DOI: 10.1002/hcs2.70068 ISSN: 2771-1749

Development and Deployment of DeepSeek‐Based Applications in Healthcare: A Chinese Perspective

Maoxin Lv, Ning Li, Hui Zhang, Chao Liu, Ge Wu, Zheng Zhu, Yao Zhu, Mengchun Gong

ABSTRACT

Background

Artificial intelligence (AI) is already showing enormous potential in the healthcare sector. Generative AI, particularly, is accelerating the sector's digital transformation by delivering intelligent decision support, automated diagnosis, and optimized resource allocation. DeepSeek‐R1, a large‐language model with a strong performance‐to‐cost ratio, has gained popularity as a foundation model in Chinese hospitals. However, the deployment of generative AI remains challenging, and hospitals continue to lack clear guidance on how to select among deployment architectures and how to balance computational demand with cost. Deeper, data‐driven analysis is therefore warranted to inform future roll‐outs.

Methods

This study surveyed AI deployment across Chinese hospitals, with a focus on DeepSeek's potential applications under national policies. Data were collected from the top 20 hospitals, regional centers, and township hospitals via official WeChat platforms. The survey examined deployment strategies, model versions, and platform choices, while keeping in account hospital needs, data resources, and technological‐economic decisions.

Results

The study highlights DeepSeek's impact on diagnostic accuracy, personalized treatment, medical documentation automation, and resource management optimization.
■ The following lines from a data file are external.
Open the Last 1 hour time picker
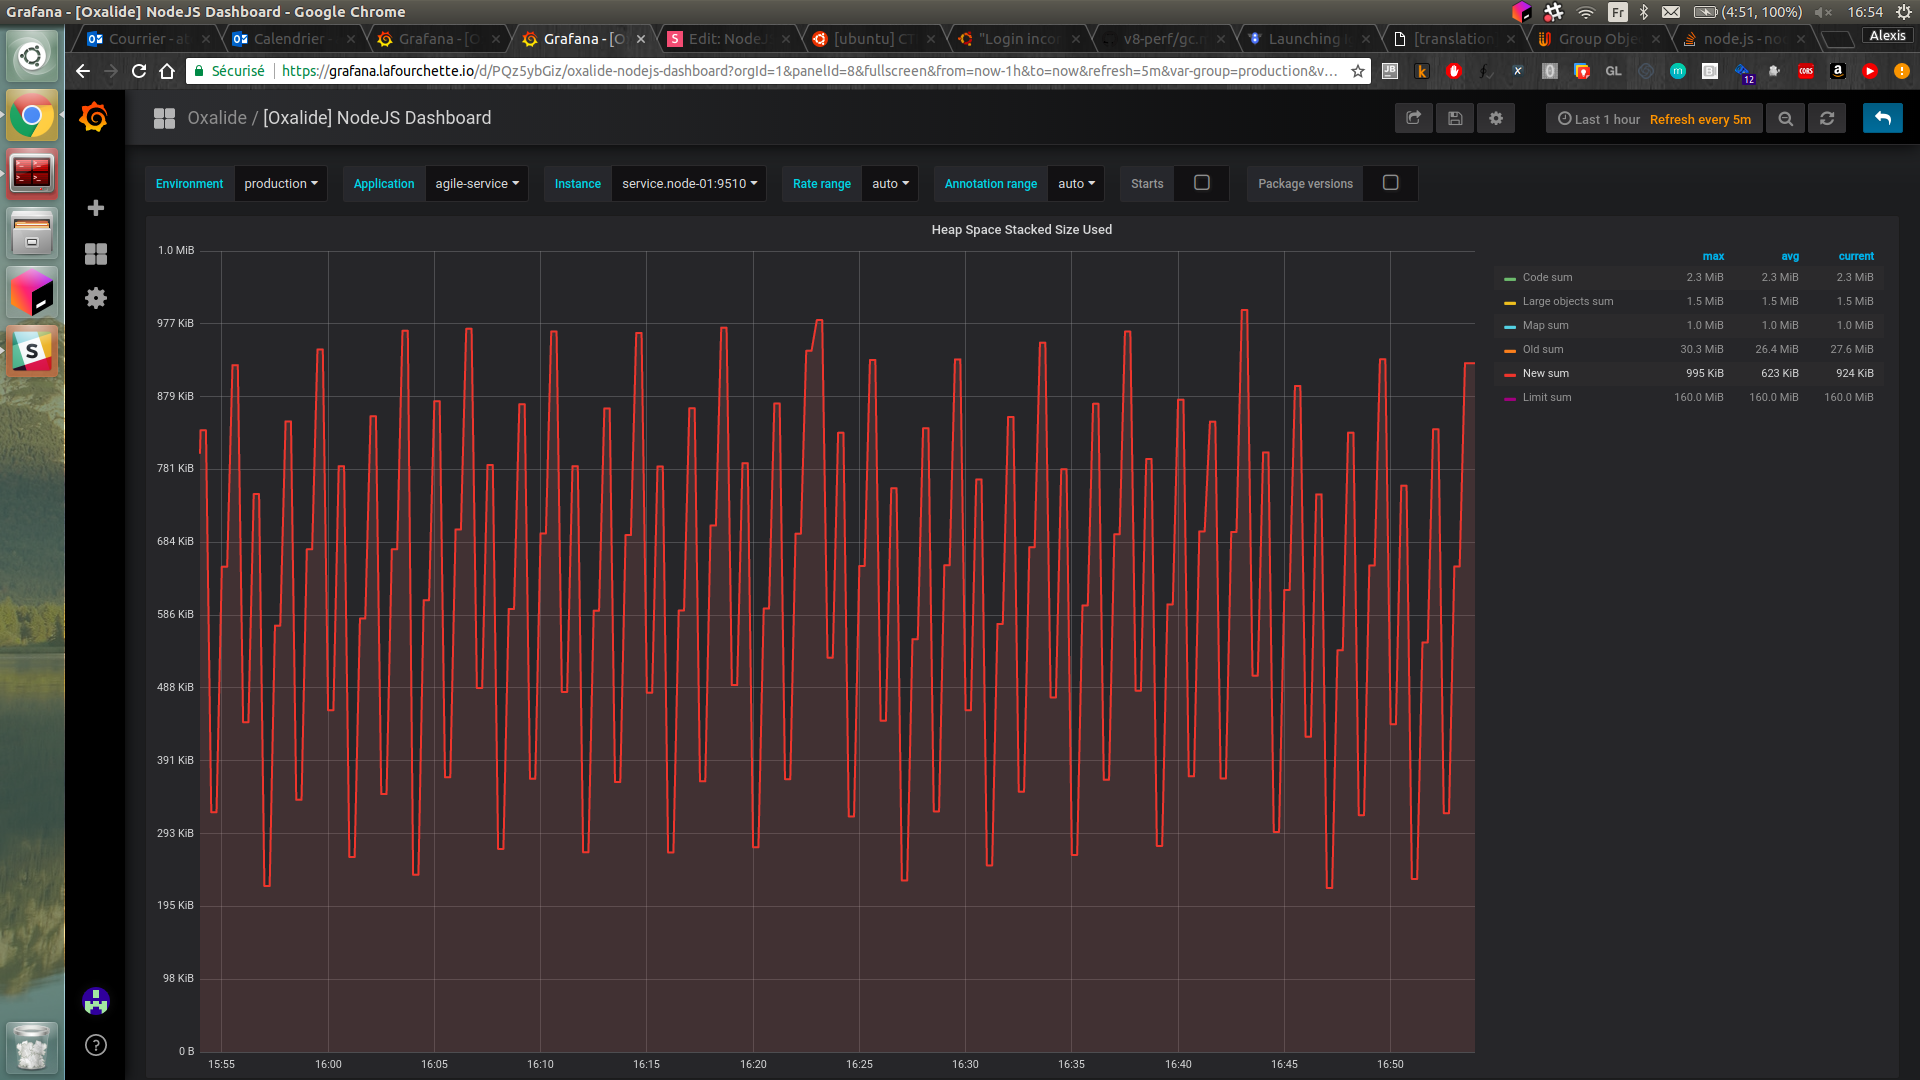The width and height of the screenshot is (1920, 1080). click(x=1598, y=119)
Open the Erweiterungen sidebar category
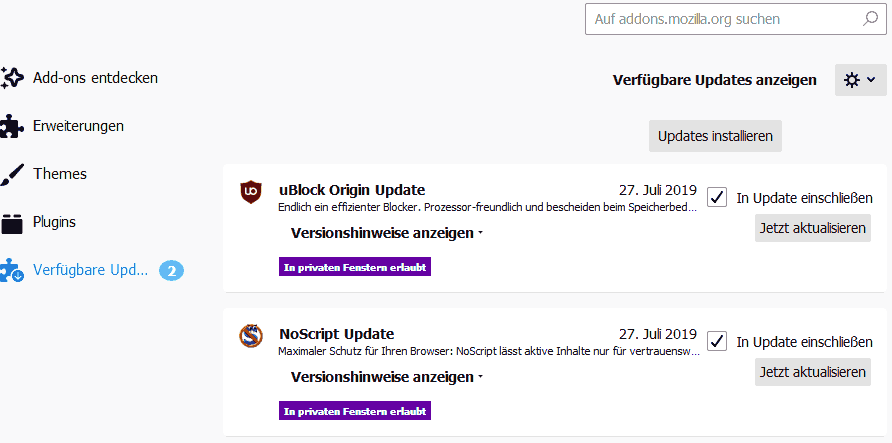This screenshot has width=892, height=443. 78,126
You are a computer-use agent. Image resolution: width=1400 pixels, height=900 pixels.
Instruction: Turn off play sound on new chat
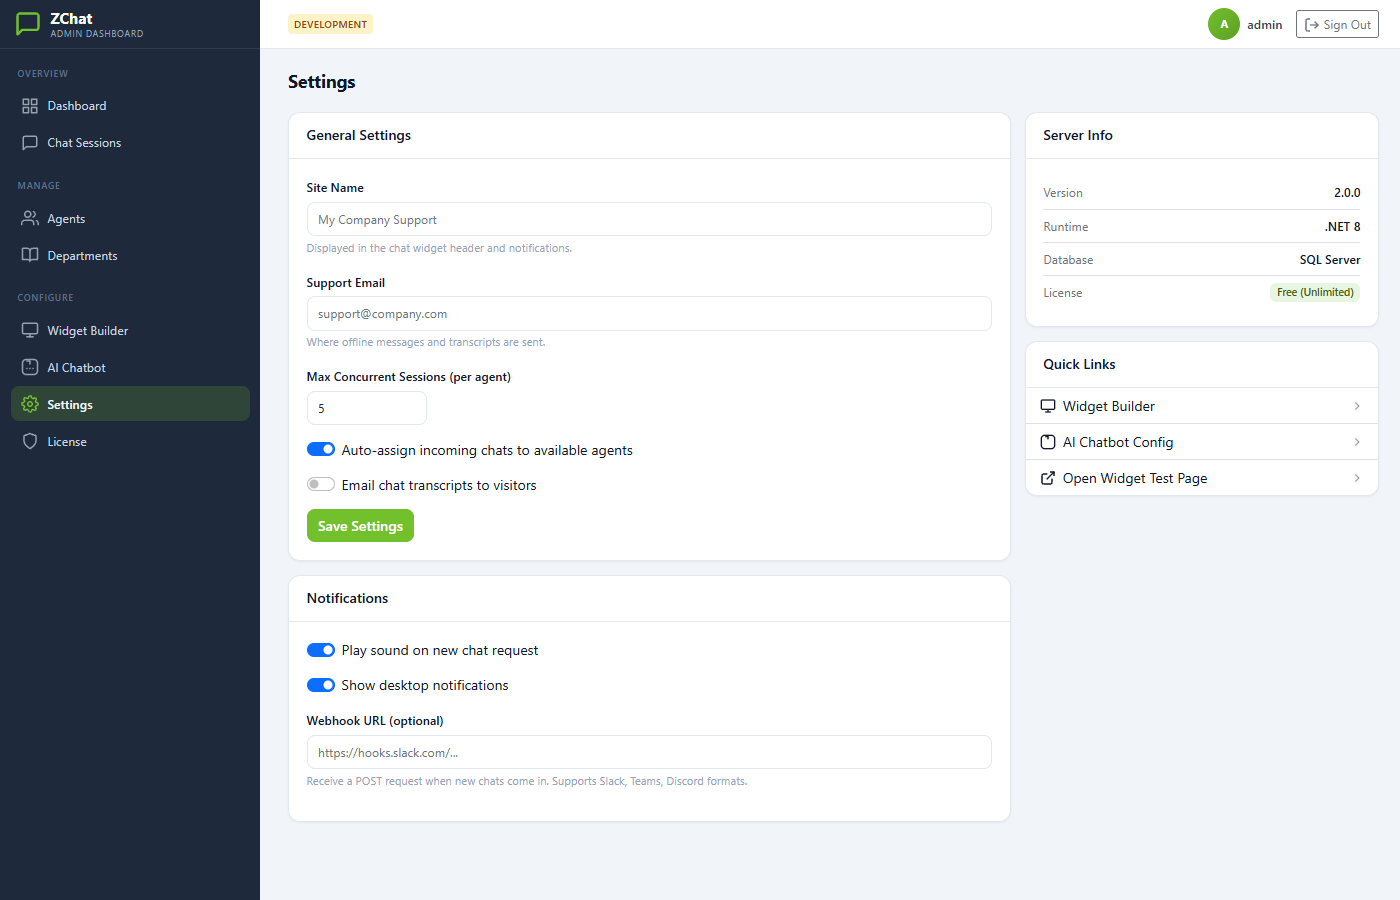(x=320, y=650)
Among the 17 surveyed hospitals, 6 hospitals employed detailed model versions, 5 used the 671B model, and 1 used the 32B version. Among 10 hospitals of different levels, 2 selected the 671B, 3 selected the 70B, and 4 selected the 32B model. All hospitals preferred local deployment. Different needs and applications were observed across the studied hospitals.

Conclusions

Selection of the right AI model requires balancing computational power with cost. Larger models offer higher accuracy, but incur higher costs, whereas distilled models suit smaller hospitals with fewer resources. Future development should therefore focus on selecting deployment strategies based on the hospital size while addressing data quality disparities to bridge the regional healthcare gaps. As such, coordination among government, hospitals, and doctors is crucial for supporting smarter healthcare transitions.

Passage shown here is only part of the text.